* _PROBLEM DETAILS_: Sort through the entries below and pull out lines containing the word "will".

* _SOURCE INFORMATION_:
########

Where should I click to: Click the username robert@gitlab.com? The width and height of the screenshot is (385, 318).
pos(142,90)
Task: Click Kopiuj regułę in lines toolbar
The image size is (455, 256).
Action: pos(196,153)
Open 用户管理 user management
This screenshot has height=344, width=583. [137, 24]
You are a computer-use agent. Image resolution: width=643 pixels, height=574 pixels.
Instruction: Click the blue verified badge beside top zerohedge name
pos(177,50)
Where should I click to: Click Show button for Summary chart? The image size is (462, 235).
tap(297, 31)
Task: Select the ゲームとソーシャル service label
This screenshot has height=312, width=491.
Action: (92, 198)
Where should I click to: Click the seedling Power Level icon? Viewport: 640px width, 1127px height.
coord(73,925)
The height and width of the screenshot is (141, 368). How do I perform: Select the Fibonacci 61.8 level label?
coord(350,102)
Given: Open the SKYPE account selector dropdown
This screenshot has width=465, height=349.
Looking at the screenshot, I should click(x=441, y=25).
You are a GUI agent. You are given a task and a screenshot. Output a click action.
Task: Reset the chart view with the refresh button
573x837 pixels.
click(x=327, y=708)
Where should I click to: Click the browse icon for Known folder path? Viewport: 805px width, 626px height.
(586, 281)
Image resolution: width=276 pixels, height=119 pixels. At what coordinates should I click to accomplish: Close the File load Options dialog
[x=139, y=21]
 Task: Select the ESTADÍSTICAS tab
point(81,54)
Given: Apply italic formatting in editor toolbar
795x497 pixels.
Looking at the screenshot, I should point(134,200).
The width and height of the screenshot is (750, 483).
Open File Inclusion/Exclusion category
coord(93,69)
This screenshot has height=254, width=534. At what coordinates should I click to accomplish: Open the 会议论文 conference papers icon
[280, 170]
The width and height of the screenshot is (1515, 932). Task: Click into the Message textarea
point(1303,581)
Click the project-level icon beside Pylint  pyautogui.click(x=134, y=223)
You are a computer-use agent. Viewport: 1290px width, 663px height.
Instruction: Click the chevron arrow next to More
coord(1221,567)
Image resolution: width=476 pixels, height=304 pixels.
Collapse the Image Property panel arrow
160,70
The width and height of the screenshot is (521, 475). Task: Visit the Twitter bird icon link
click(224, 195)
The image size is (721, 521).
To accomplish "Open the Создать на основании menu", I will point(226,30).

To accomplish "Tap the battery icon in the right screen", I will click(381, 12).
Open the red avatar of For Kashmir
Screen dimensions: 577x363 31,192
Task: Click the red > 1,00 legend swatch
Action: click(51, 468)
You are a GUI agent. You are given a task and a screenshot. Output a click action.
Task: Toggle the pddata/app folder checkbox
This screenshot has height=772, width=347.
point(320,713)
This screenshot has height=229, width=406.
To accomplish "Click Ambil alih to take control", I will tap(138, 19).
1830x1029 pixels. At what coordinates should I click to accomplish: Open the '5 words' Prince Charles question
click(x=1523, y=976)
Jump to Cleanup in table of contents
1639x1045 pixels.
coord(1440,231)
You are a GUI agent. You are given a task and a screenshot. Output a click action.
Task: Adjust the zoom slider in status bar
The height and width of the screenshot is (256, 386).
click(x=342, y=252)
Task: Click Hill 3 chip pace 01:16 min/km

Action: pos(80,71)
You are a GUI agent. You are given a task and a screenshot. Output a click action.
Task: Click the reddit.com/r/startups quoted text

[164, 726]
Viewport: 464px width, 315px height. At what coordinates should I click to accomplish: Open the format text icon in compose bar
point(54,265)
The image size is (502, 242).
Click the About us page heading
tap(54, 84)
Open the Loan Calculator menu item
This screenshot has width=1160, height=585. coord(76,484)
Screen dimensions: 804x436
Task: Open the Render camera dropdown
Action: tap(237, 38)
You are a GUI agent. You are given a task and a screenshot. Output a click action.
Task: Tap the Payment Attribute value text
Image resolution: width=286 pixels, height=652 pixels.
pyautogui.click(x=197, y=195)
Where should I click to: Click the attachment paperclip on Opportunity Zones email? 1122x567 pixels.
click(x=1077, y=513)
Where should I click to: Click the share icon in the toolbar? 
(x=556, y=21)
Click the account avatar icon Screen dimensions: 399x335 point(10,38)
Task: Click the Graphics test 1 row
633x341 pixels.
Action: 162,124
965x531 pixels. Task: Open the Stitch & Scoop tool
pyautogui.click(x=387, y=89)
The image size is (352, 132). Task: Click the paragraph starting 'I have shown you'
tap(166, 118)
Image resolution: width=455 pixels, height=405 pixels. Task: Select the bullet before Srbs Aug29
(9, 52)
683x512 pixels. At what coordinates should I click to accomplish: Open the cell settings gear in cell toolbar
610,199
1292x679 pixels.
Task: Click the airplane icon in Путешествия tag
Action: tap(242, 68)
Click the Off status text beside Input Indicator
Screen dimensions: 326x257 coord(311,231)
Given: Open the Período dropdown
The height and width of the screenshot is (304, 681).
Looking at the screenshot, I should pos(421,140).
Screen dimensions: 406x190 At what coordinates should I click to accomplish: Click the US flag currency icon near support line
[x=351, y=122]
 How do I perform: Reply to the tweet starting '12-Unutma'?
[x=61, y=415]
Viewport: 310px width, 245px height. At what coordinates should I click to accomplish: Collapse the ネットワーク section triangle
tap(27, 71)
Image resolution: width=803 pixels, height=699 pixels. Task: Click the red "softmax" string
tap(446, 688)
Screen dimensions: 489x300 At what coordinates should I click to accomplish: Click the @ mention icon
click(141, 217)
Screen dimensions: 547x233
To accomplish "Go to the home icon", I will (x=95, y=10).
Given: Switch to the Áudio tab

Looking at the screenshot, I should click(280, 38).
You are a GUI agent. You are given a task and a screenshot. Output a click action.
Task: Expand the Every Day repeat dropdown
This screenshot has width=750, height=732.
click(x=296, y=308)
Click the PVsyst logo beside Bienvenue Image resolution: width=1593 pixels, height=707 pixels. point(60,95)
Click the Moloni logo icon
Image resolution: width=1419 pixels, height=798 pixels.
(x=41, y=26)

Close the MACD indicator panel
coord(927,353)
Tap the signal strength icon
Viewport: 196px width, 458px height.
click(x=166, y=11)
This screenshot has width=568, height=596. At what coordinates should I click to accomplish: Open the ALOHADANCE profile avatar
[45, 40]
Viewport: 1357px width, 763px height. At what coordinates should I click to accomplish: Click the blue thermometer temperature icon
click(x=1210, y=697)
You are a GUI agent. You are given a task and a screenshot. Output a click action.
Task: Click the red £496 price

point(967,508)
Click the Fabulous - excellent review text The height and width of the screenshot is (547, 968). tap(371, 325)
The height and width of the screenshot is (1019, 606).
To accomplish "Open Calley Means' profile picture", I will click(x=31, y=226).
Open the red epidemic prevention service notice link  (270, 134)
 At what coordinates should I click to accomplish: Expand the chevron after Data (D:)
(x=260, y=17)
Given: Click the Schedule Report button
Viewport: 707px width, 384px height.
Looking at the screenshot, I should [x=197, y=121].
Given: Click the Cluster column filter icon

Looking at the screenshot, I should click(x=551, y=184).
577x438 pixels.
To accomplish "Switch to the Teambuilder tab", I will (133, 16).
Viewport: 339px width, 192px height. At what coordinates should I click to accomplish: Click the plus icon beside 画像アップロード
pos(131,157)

########

* _ANSWER BOX_:
To accomplish "Open the Создать на основании menu", I will point(226,30).
To accomplish "Tap the battery icon in the right screen", I will click(381, 12).
To accomplish "Click Ambil alih to take control", I will tap(138, 19).
To accomplish "Go to the home icon", I will (x=95, y=10).
To accomplish "Open Calley Means' profile picture", I will click(x=31, y=226).
To accomplish "Switch to the Teambuilder tab", I will (133, 16).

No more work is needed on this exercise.